● EXERCISE BRIEF: In the entries below, find the line with "Presse (537, 2514)" and the line with "Oil & Gas (1223, 712)". Return those two lines and all lines between them, exactly.

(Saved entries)
--- START ---
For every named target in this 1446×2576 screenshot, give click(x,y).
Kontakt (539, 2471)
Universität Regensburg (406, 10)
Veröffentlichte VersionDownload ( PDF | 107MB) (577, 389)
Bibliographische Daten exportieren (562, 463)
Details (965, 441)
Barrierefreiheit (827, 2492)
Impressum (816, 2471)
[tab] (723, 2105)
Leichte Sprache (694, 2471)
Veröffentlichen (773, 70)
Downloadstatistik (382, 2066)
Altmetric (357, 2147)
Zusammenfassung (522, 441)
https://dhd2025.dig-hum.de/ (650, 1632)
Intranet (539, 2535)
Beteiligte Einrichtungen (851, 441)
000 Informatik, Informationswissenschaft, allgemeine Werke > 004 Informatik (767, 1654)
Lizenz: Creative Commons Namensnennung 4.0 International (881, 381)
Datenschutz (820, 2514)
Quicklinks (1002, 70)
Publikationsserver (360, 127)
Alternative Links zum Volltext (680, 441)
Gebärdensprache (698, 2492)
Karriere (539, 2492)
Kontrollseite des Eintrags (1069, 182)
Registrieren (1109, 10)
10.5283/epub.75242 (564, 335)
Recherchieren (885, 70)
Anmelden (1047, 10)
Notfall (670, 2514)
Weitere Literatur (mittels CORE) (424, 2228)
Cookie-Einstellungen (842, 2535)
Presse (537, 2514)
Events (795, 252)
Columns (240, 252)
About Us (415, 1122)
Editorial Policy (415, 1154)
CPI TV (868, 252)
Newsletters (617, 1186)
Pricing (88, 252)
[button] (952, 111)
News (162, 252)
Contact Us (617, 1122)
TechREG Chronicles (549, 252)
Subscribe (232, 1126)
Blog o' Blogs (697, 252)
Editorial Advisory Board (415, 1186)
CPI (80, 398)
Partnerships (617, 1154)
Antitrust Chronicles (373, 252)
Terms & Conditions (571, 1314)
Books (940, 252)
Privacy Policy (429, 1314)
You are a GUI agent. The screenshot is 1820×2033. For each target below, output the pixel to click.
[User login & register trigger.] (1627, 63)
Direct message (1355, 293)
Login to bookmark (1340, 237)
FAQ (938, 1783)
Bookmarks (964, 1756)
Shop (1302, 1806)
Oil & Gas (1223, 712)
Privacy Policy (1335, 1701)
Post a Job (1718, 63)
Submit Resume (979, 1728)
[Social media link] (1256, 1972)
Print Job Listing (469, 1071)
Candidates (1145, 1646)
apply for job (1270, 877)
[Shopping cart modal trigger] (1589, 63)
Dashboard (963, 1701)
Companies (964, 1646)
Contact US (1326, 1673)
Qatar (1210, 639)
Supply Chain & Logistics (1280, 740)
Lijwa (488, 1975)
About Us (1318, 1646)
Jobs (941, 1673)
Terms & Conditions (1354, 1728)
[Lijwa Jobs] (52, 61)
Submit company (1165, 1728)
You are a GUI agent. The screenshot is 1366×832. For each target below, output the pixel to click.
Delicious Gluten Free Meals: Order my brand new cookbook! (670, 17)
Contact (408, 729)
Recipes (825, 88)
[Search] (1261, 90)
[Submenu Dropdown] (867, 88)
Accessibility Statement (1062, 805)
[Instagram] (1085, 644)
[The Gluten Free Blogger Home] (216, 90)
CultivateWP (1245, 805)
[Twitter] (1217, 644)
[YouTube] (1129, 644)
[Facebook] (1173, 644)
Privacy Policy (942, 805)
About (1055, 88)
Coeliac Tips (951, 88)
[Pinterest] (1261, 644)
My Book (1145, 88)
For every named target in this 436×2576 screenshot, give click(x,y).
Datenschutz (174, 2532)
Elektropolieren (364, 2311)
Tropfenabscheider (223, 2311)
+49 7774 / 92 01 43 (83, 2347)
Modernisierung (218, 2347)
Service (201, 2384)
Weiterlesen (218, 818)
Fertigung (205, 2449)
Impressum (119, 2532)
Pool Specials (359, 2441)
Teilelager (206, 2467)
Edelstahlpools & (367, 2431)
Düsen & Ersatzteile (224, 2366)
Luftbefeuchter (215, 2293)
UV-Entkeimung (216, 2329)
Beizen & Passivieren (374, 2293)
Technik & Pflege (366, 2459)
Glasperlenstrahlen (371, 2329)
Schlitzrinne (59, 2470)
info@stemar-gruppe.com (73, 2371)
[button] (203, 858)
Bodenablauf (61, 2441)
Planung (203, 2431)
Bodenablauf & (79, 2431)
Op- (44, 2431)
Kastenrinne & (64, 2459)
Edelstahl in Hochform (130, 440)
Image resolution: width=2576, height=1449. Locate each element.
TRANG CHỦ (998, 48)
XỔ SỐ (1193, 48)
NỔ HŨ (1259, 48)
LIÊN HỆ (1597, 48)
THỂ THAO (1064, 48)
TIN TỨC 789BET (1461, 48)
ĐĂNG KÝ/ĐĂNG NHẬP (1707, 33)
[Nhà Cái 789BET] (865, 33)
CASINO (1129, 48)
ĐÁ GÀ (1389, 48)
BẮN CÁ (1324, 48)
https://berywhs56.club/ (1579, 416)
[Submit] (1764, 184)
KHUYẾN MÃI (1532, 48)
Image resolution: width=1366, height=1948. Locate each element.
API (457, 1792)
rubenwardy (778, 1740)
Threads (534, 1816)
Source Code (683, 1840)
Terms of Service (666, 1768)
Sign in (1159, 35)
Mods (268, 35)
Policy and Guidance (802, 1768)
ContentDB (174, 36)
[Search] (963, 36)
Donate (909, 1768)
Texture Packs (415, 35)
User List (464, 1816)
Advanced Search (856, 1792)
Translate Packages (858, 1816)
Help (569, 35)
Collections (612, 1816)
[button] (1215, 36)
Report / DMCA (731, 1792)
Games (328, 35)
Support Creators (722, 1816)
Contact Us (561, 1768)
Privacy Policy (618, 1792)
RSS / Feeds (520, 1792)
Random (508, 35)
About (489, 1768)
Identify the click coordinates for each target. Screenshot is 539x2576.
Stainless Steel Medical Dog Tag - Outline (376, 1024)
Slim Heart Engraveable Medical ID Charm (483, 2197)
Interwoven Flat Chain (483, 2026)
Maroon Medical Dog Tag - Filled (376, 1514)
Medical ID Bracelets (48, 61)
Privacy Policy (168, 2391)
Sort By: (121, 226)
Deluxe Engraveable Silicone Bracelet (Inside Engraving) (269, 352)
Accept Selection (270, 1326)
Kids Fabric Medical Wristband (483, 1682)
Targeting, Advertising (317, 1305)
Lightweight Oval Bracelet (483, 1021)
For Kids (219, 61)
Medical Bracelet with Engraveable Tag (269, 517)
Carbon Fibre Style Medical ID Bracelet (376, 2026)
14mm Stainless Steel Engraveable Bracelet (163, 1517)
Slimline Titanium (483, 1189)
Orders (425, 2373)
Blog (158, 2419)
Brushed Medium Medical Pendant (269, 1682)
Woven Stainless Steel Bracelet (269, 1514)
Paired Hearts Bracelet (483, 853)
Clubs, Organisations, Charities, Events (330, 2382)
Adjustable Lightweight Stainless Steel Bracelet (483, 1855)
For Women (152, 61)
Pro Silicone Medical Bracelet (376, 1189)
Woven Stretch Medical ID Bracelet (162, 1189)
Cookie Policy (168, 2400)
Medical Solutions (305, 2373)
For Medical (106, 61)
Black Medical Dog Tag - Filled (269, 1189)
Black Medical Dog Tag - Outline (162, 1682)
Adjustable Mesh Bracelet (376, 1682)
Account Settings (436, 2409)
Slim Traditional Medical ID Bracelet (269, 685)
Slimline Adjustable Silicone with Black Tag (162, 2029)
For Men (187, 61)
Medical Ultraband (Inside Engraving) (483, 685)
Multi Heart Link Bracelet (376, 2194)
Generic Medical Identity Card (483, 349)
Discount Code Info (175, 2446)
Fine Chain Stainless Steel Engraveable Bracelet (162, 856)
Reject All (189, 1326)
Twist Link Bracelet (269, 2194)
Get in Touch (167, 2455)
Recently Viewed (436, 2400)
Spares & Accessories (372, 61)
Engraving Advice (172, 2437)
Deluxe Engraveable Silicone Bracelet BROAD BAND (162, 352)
--- END ---
● RESPONSE AREA:
Presse (537, 2514)
Events (795, 252)
Columns (240, 252)
About Us (415, 1122)
Editorial Policy (415, 1154)
CPI TV (868, 252)
Newsletters (617, 1186)
Pricing (88, 252)
[button] (952, 111)
News (162, 252)
Contact Us (617, 1122)
TechREG Chronicles (549, 252)
Subscribe (232, 1126)
Blog o' Blogs (697, 252)
Editorial Advisory Board (415, 1186)
CPI (80, 398)
Partnerships (617, 1154)
Antitrust Chronicles (373, 252)
Terms & Conditions (571, 1314)
Books (940, 252)
Privacy Policy (429, 1314)
You are a GUI agent. The screenshot is 1820×2033. For each target below, output the pixel to click.
[User login & register trigger.] (1627, 63)
Direct message (1355, 293)
Login to bookmark (1340, 237)
FAQ (938, 1783)
Bookmarks (964, 1756)
Shop (1302, 1806)
Oil & Gas (1223, 712)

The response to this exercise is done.